Dzis pierwszy raz od lat go ogladalam. I jakos inaczej odebralam. Ogladajac go po raz pierwszy,
nabuzowalam sie cala otoczka, jaka krazyla o jego powstaniu, opiniami o klasyku i arcydziele i
chyba wtedy tak go odebralam. a dzis? a dzis czuje sie, jakbym pare lat temu widziala jakis inny,
lepszy film...
Ameryki nie odkryłaś prawdę mówiąc.
Ja oglądałam go pierwszy raz mając 12 lat i zrobił na mnie piorunujące wrażenie, stąd też oceniłam go na 10.
Kilka tygodni temu równiez widziałam go pierwszy raz od tego xx czasu i oceniając teraz - dałabym maksymalnie 8/9.
Nie ma nic nadzwyczajnego w tym, co napisałaś.
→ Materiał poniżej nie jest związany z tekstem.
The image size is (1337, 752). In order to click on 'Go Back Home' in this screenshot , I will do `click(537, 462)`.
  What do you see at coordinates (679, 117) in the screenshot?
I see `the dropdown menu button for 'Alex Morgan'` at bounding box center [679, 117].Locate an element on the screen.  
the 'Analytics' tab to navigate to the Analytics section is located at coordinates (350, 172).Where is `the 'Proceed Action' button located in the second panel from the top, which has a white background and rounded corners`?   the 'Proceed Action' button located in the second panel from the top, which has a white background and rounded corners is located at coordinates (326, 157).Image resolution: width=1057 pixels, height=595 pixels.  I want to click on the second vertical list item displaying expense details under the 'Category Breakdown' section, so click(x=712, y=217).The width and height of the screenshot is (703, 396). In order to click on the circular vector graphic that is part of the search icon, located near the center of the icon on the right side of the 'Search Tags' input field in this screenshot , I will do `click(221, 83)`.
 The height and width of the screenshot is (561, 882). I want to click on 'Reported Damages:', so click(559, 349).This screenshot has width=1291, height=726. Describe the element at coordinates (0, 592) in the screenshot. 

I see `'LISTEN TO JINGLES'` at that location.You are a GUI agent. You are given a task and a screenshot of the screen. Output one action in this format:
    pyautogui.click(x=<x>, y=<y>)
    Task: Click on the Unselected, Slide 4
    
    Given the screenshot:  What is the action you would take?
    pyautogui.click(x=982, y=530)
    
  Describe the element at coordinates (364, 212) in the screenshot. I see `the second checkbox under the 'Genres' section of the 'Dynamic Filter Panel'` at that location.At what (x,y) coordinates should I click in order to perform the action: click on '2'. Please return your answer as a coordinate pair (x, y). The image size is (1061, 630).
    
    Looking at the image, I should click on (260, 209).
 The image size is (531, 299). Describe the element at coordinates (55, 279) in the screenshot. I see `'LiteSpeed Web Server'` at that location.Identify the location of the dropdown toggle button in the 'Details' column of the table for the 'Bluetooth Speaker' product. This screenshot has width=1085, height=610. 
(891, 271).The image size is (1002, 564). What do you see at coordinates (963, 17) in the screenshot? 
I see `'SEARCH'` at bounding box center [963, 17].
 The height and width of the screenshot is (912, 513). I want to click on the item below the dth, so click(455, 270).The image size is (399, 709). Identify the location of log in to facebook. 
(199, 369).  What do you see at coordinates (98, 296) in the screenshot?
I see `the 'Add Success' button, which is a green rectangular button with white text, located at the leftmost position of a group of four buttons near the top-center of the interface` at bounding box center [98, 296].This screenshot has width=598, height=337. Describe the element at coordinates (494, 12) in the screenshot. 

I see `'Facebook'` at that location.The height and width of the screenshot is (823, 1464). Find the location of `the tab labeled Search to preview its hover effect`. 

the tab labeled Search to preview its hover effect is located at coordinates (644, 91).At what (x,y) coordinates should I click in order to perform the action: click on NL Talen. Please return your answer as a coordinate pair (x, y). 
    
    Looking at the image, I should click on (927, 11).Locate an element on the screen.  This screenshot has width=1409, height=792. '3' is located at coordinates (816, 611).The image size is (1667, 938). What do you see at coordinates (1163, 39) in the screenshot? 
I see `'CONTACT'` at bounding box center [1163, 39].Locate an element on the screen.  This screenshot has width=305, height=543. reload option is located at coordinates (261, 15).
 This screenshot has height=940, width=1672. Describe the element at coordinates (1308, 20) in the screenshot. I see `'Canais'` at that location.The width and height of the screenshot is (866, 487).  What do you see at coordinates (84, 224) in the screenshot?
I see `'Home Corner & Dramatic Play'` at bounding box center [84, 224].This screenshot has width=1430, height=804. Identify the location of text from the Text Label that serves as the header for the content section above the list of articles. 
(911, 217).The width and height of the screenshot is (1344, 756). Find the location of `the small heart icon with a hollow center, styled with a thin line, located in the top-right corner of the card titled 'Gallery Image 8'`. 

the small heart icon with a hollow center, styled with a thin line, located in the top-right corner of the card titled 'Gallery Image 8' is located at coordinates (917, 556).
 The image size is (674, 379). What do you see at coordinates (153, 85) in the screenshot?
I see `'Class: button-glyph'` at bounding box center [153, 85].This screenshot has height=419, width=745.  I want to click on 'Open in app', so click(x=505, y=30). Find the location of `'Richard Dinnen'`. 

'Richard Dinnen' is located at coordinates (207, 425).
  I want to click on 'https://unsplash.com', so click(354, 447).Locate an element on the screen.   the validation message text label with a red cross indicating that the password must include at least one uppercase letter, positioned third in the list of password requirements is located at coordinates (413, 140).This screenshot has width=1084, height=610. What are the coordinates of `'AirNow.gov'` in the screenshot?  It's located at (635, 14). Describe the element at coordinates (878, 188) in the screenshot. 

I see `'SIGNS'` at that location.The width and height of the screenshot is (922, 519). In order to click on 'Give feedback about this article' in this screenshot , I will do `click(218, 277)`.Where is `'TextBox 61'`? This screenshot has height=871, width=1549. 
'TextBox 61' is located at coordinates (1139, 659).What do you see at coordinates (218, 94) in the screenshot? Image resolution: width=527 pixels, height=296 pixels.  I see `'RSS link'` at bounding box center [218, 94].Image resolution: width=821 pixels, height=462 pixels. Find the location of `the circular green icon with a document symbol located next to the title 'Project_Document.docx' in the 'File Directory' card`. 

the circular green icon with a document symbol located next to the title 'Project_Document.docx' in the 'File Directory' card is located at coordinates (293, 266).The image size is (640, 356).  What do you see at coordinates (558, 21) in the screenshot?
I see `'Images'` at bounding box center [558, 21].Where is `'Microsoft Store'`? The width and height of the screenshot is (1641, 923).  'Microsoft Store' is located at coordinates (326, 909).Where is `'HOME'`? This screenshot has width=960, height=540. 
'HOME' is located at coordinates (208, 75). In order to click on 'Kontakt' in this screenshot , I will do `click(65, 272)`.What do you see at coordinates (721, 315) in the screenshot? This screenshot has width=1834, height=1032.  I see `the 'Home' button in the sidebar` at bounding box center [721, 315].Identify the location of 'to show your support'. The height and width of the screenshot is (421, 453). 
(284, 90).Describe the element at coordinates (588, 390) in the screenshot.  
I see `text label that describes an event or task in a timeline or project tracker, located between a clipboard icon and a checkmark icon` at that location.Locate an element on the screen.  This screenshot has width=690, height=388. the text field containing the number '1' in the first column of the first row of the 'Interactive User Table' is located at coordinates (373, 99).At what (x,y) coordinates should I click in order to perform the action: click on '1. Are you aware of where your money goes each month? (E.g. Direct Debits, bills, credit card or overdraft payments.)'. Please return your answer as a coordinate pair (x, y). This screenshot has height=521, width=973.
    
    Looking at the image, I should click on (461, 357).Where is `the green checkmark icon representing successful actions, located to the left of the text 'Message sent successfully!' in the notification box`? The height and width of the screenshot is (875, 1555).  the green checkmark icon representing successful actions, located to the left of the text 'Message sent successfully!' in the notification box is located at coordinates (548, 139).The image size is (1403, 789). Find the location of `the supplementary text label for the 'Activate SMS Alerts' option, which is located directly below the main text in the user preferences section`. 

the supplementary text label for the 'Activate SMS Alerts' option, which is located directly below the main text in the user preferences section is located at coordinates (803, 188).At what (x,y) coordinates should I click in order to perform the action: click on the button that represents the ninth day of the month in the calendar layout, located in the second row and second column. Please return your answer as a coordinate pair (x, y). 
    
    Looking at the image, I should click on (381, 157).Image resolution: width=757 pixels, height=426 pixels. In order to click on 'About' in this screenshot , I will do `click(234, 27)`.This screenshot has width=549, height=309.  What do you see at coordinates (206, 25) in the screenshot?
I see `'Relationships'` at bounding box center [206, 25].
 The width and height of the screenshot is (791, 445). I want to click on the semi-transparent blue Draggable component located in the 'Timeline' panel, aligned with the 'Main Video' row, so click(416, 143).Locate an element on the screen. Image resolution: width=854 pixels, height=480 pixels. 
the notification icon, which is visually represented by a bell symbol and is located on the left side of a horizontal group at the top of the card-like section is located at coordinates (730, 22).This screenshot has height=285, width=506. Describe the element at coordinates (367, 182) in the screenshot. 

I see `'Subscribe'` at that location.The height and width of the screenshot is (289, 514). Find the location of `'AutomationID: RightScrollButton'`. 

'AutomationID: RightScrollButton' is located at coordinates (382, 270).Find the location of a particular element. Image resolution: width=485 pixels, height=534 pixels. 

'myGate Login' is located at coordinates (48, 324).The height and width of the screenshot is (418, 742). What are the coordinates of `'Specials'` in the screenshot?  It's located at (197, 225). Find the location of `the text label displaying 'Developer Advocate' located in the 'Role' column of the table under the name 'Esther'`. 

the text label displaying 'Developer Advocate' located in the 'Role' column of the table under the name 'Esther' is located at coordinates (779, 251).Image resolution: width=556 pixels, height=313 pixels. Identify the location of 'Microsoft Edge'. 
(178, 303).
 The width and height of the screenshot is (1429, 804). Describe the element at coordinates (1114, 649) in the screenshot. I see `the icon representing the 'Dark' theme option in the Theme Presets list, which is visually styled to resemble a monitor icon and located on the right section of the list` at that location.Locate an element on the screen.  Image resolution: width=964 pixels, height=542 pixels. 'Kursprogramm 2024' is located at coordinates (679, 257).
Na szczęście albo może niestety czasu sie nie cofnie i pierwszego wrażenia nie da zmienić, ani przezyc go drugi raz. :)
Nie jest to jedyny film w związku z którym mam takie odczucia, ale cóż.
Nie będę zmieniać, czy zaniżac oceny tylko dlatego, że teraz odbieram ten, czy inny film trochę inaczej.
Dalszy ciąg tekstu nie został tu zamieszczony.